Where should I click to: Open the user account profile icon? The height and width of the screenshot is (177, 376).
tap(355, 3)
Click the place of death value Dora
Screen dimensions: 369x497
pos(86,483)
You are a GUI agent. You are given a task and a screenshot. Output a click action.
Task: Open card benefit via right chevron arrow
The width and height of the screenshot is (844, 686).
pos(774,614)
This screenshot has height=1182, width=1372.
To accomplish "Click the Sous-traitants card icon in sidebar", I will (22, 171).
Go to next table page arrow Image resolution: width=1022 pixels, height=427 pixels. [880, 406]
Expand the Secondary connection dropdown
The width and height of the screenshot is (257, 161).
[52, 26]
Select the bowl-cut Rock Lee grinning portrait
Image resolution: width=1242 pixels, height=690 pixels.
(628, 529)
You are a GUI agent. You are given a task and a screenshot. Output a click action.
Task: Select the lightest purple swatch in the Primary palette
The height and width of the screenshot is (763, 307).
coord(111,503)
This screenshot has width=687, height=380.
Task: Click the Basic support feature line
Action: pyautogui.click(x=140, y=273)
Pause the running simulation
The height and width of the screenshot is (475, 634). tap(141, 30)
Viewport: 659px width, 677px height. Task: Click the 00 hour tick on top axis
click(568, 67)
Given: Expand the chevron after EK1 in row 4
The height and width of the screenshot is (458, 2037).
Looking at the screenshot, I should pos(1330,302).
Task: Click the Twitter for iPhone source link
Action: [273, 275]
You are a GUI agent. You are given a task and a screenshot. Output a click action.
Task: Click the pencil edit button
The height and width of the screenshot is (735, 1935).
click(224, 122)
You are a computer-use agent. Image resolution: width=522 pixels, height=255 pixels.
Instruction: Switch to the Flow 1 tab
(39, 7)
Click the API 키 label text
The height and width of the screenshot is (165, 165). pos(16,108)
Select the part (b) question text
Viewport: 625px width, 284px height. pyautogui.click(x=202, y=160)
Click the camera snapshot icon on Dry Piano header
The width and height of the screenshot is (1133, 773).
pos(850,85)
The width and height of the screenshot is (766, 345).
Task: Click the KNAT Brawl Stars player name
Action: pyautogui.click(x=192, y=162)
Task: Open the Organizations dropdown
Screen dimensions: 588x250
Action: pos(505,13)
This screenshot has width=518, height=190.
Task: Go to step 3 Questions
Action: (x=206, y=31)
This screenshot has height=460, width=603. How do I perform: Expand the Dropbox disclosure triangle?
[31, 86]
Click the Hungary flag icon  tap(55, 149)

|---|

_PROMPT:_
Copy these records exactly as they appear, line for line.

_EXERCISE RESULT:_
Where should I click to: Open the user account profile icon? The height and width of the screenshot is (177, 376).
tap(355, 3)
Click the place of death value Dora
Screen dimensions: 369x497
pos(86,483)
You are a GUI agent. You are given a task and a screenshot. Output a click action.
Task: Open card benefit via right chevron arrow
The width and height of the screenshot is (844, 686).
pos(774,614)
This screenshot has height=1182, width=1372.
To accomplish "Click the Sous-traitants card icon in sidebar", I will (22, 171).
Go to next table page arrow Image resolution: width=1022 pixels, height=427 pixels. [880, 406]
Expand the Secondary connection dropdown
The width and height of the screenshot is (257, 161).
[52, 26]
Select the bowl-cut Rock Lee grinning portrait
Image resolution: width=1242 pixels, height=690 pixels.
(628, 529)
You are a GUI agent. You are given a task and a screenshot. Output a click action.
Task: Select the lightest purple swatch in the Primary palette
The height and width of the screenshot is (763, 307).
coord(111,503)
This screenshot has width=687, height=380.
Task: Click the Basic support feature line
Action: pyautogui.click(x=140, y=273)
Pause the running simulation
The height and width of the screenshot is (475, 634). tap(141, 30)
Viewport: 659px width, 677px height. Task: Click the 00 hour tick on top axis
click(568, 67)
Given: Expand the chevron after EK1 in row 4
The height and width of the screenshot is (458, 2037).
Looking at the screenshot, I should pos(1330,302).
Task: Click the Twitter for iPhone source link
Action: [273, 275]
You are a GUI agent. You are given a task and a screenshot. Output a click action.
Task: Click the pencil edit button
The height and width of the screenshot is (735, 1935).
click(224, 122)
You are a computer-use agent. Image resolution: width=522 pixels, height=255 pixels.
Instruction: Switch to the Flow 1 tab
(39, 7)
Click the API 키 label text
The height and width of the screenshot is (165, 165). pos(16,108)
Select the part (b) question text
Viewport: 625px width, 284px height. pyautogui.click(x=202, y=160)
Click the camera snapshot icon on Dry Piano header
The width and height of the screenshot is (1133, 773).
pos(850,85)
The width and height of the screenshot is (766, 345).
Task: Click the KNAT Brawl Stars player name
Action: pyautogui.click(x=192, y=162)
Task: Open the Organizations dropdown
Screen dimensions: 588x250
Action: pos(505,13)
This screenshot has width=518, height=190.
Task: Go to step 3 Questions
Action: (x=206, y=31)
This screenshot has height=460, width=603. How do I perform: Expand the Dropbox disclosure triangle?
[31, 86]
Click the Hungary flag icon  tap(55, 149)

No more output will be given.